Founded in 2018 by Mike Cagney and June Ou, Figure developed the Provenance Blockchain as a ledger for loan origination, servicing, and secondary-market execution. It started by putting HELOCs on-chain and built a strong distribution engine, now partnering across the industry, including 10 of the top 20 mortgage companies and independent mortgage banks, to distribute HELOC products. The platform is now widely adopted by large financial institutions across mortgage and credit workflows.
Figure demonstrates that blockchain isn’t just for crypto trading; it can be applied usefully to traditional financial markets. The Provenance Blockchain supports the entire HELOC lifecycle, shortening funding timelines to about 10 days, versus an industry average of more than 40 days, and enabling on-chain issuance, sale, servicing, and lien registry updates with greater transparency and lower verification costs. A 2025 securitization using Provenance even earned an AAA rating from S&P Global Ratings, an industry first for blockchain-enabled assets.
Now that Figure has nailed HELOCs on-chain, it is evolving from balance-sheet lending to building an open marketplace and a full-scale digital asset exchange, Figure Markets, with the goal of tokenizing all securities over time. Linked here is our detailed M&A alert that describes Figure Technologies’ recent re-merger with Figure Markets and the dynamics behind it.

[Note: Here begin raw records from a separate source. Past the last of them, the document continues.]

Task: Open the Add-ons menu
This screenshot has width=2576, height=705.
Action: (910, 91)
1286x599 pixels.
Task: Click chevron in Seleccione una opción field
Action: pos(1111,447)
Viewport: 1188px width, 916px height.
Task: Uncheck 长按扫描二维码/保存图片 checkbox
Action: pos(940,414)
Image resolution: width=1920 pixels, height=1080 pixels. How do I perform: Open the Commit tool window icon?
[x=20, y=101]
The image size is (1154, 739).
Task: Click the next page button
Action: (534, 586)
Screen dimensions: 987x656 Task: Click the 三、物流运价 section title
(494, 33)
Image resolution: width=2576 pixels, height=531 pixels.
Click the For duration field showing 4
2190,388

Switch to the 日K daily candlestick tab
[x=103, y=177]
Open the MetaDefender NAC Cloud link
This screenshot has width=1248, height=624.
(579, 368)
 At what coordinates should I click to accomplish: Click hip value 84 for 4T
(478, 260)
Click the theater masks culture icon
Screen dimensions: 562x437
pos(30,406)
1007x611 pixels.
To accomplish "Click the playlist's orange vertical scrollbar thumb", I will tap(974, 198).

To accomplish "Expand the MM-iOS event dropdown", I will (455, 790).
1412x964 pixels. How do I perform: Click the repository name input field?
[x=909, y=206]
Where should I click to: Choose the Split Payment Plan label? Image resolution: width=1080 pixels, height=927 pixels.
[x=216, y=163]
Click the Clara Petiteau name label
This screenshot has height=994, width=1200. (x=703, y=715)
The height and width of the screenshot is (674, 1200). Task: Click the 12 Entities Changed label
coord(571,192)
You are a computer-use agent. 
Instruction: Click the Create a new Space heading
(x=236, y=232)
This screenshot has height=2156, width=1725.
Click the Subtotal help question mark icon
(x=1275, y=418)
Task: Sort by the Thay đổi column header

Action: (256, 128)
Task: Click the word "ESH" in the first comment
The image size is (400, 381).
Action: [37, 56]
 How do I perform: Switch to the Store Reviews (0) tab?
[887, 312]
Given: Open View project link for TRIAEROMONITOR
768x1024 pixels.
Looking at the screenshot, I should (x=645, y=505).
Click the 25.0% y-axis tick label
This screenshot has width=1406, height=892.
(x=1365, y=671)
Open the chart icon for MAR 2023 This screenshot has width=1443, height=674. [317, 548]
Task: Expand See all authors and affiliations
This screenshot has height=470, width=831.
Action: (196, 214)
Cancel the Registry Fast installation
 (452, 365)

Altogether, Figure shows that blockchain can move real assets, not just digital tokens, driving institutional-scale trading, settlement, and registration on a single transparent ledger. The opportunity now is for Provenance rails to become standard infrastructure for credit and, potentially, other markets. The successful IPO establishes that blockchain can support a large, regulated market function end-to-end, underscoring that the technology has a use case outside of speculation.